◆ Problem to solve
Write out the passage on Matthieu's brain studies word for word, starting with "One of many" and going on through "of humorous irony.".

== Document extract ==

Matthieu’s career choice leads us to the story of how Matthieu became the “happiest man in the world.” When the Dalai Lama became interested in the science of meditation, he invited Tibetan Buddhist monks to participate in scientific studies. Matthieu was an obvious choice as a subject, as he was a bona fide scientist, understood both Western and Tibetan ways of thinking, and had decades of classical meditation training. Matthieu’s brain became the subject of numerous scientific studies.1

One of many measurements conducted on Matthieu was his level of happiness. There turns out to be a way to gauge happiness in the brain: by measuring the relative activation of a certain part of your left prefrontal cortex versus your right prefrontal cortex.2 The stronger the relative left-tilt is measured in a person, the more that person reports positive emotions, such as joy, enthusiasm, high energy, and so on. The reverse is also true; those with higher activity on the right report negative emotions. When Matthieu’s brain was scanned, his happiness measure was completely off the charts. He was, by far, the happiest person ever measured by science. Pretty soon, the popular media started nicknaming him the “happiest man in the world.” Matthieu himself is a little annoyed by that nickname, which creates an element of humorous irony.

===
== Given information ==

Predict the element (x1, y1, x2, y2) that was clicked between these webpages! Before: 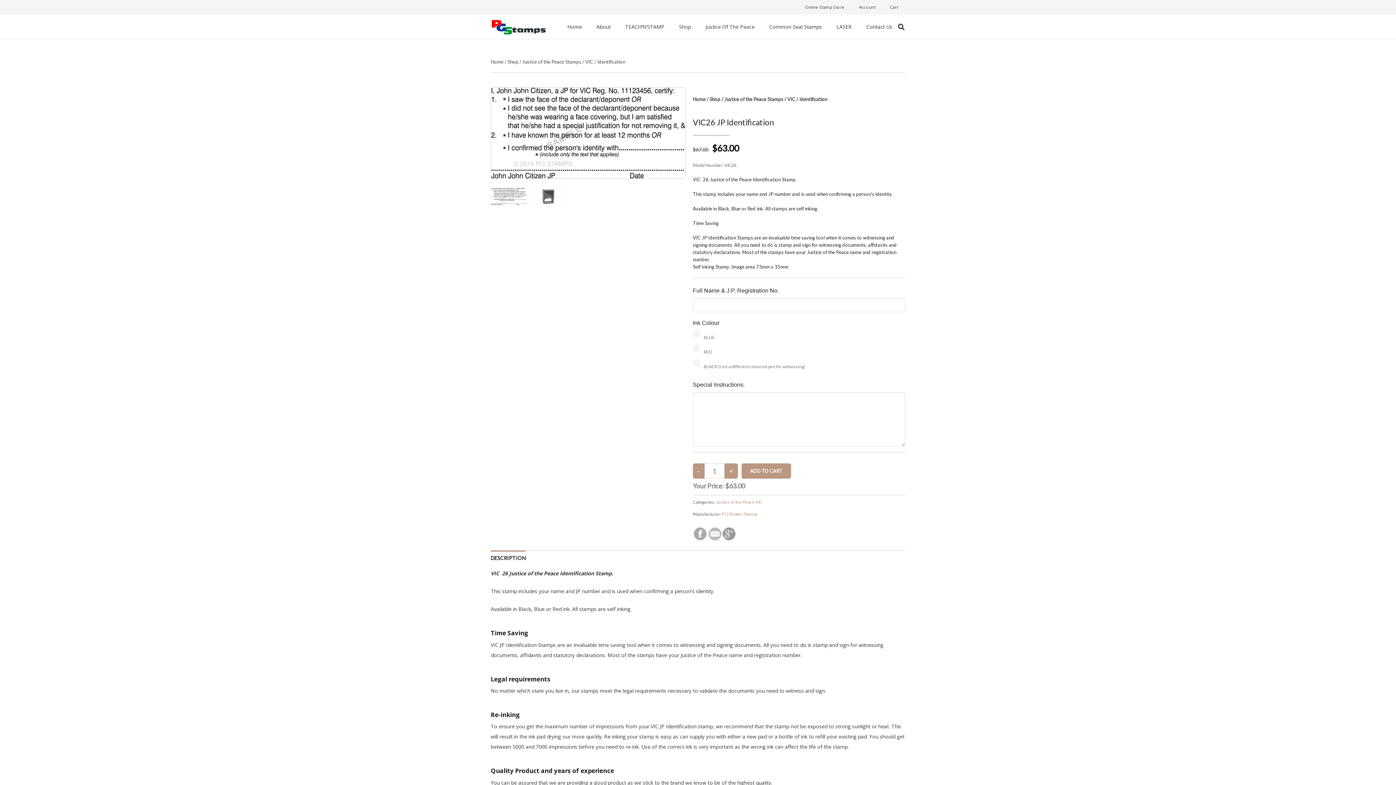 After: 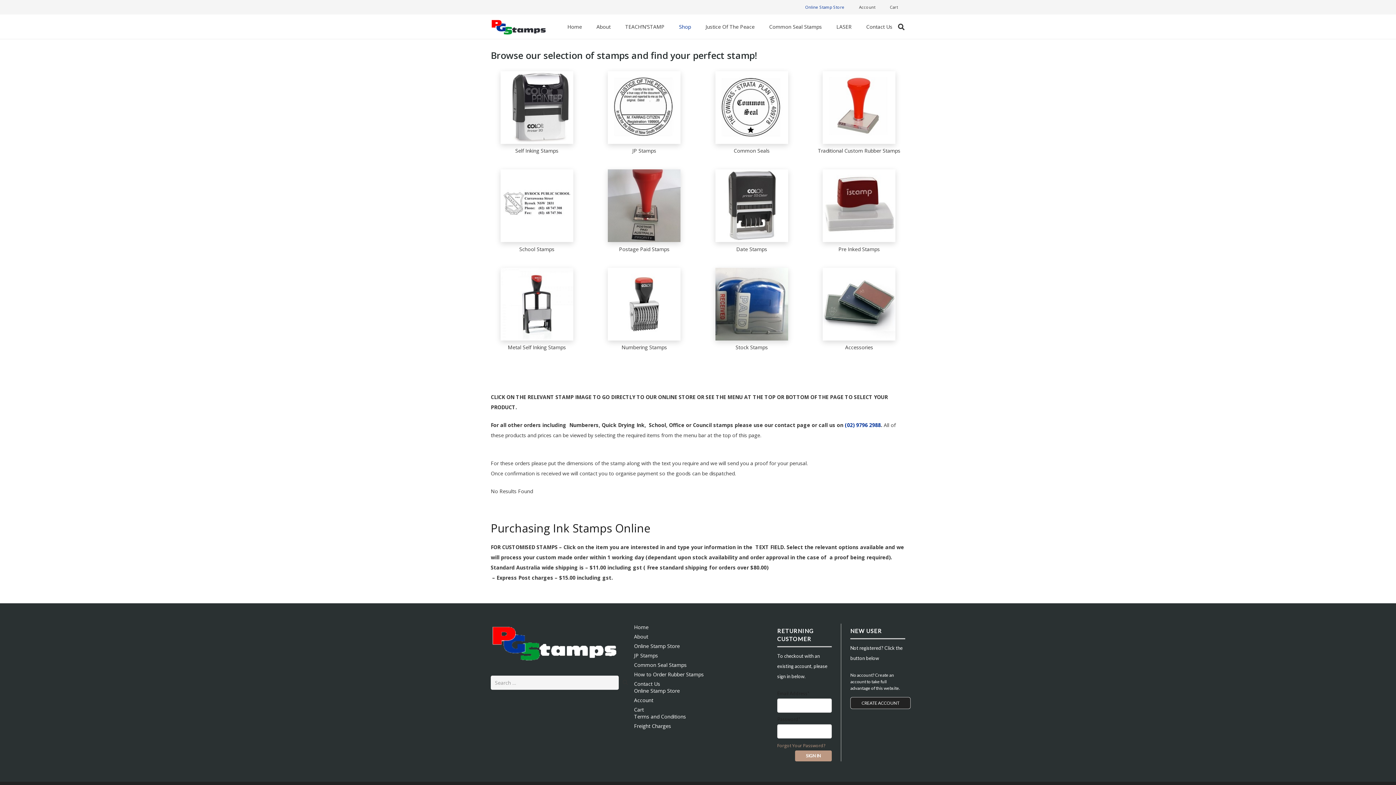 Action: bbox: (671, 17, 698, 35) label: Shop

===

◆ Response
One of many measurements conducted on Matthieu was his level of happiness. There turns out to be a way to gauge happiness in the brain: by measuring the relative activation of a certain part of your left prefrontal cortex versus your right prefrontal cortex.2 The stronger the relative left-tilt is measured in a person, the more that person reports positive emotions, such as joy, enthusiasm, high energy, and so on. The reverse is also true; those with higher activity on the right report negative emotions. When Matthieu’s brain was scanned, his happiness measure was completely off the charts. He was, by far, the happiest person ever measured by science. Pretty soon, the popular media started nicknaming him the “happiest man in the world.” Matthieu himself is a little annoyed by that nickname, which creates an element of humorous irony.